Underworld Ascendant’s Kickstarter ended earlier this year, hitting its initial target and six stretch goals. The funding push continues through PayPal, as Neurath and his team are keen to see more of those targets reached. OtherSide didn’t have a lot of crowdfunding experience, but Neurath had spoken with inXile’s Brian Fargo – who has been involved in more Kickstarters than most – and came to the conclusion that a lot of people don’t find out about these crowdfunding projects until they’re over, hence the post-Kickstarter campaign.
As evidenced by our time spent with Larian during the final hours of Divinity: Original Sin 2’s crowdfunding campaign, there’s a real sense of community present across Kickstarter nowadays. Is this something that Neurath and his team have noticed, or perhaps benefited from?
“One of the things which is great is that myself and other team members have been in the games industry for quite a long time now, and we’ve developed a community over the years.

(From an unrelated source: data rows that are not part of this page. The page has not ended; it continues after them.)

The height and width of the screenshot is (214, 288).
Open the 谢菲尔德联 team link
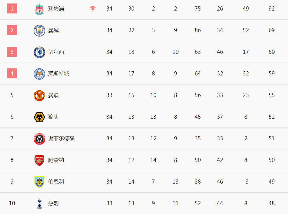61,139
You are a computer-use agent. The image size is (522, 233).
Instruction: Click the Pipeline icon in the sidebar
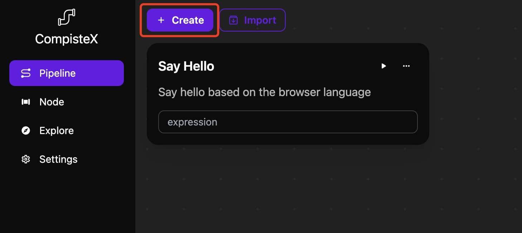[x=26, y=73]
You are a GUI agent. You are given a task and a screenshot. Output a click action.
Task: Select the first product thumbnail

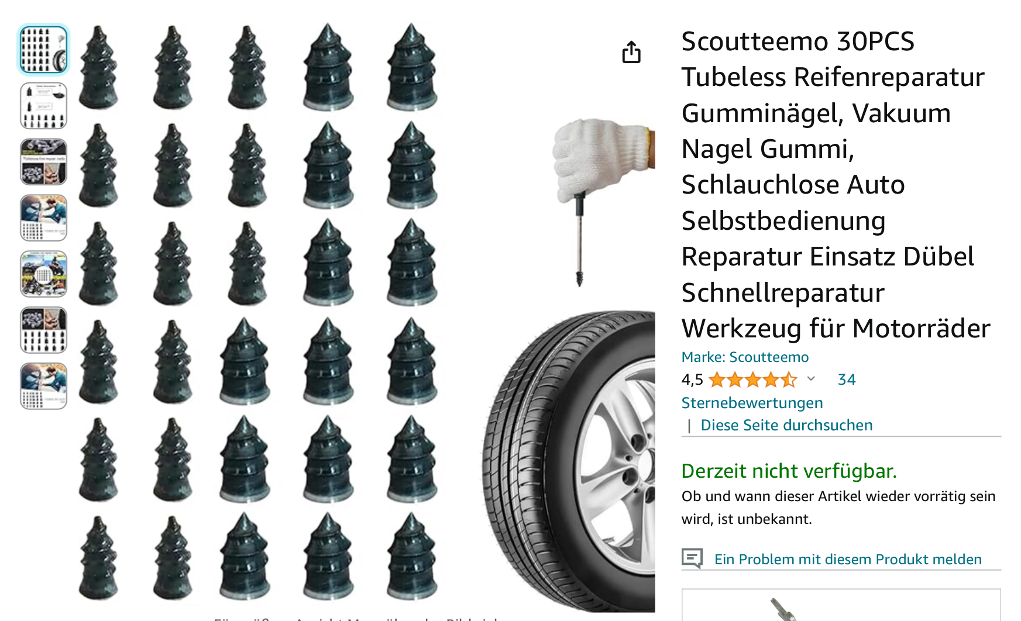[44, 50]
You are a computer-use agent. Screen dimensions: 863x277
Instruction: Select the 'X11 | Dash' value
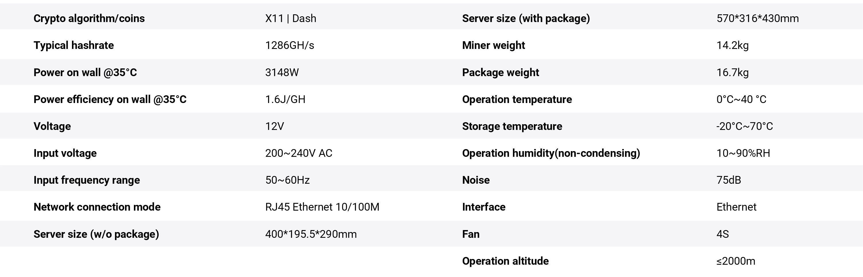[290, 18]
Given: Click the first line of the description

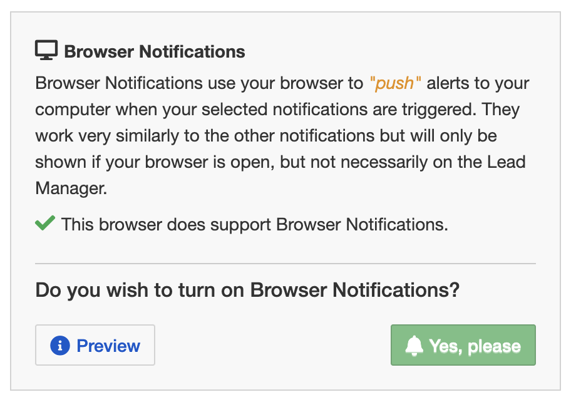Looking at the screenshot, I should (x=282, y=83).
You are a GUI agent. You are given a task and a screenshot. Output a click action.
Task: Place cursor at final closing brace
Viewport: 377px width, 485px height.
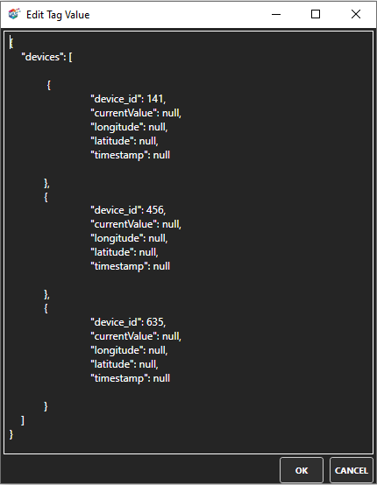(11, 434)
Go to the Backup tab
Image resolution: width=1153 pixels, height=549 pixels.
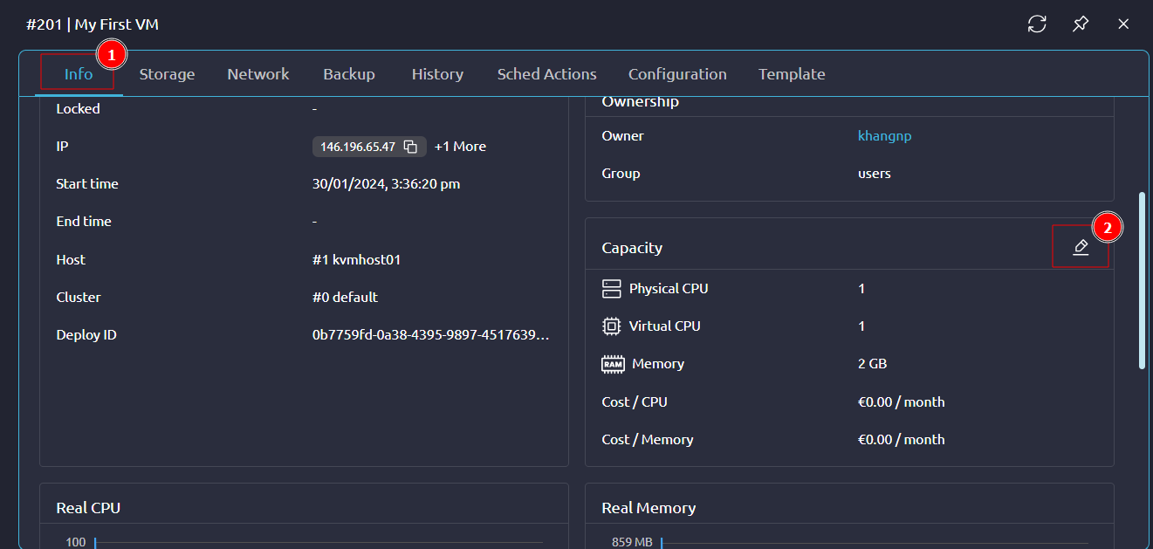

So I’ve worked pretty closely with Richard Garriott and Chris Roberts and Brian Fargo and others and so when we thought of Kickstarter, I went to these colleagues who had already done Kickstarters and they were very generous in providing insight and sharing what they would do if they had to do it again. So there really is this community.”
Garriott provided more than advice, it turns out, as Shroud of the Avatar and Underworld Ascendant are now inextricably linked through their fiction, just as Ultima and Ultima Underworld were. The Dark Elves from Shroud’s New Britannia travelled through a portal and found themselves in the Stygian Abyss, and Neurath also points out that players in Shroud will be able to find a Dark Elf shield that glows with a mysterious light if the player has a character in both games. It will glow “with the bond of friendship between the two worlds,” he says.
It’s appropriate that both Shroud of the Avatar and Underworld Ascendant are being developed at the same time, and are connected just as their progenitors were, so many years ago, before the IPs were gobbled up by EA.
“We’re having great fun bringing this back again,” says Neurath. “It’s pretty unique to be able to take a franchise that had been in the EA vault for all these years and revisit it. We had planned on doing an Underworld 3 going way back, and it’s been a long delay, but now it’s happening.”
We’ll have to wait just a little bit longer, though. Underworld Ascendant is due out in November 2016.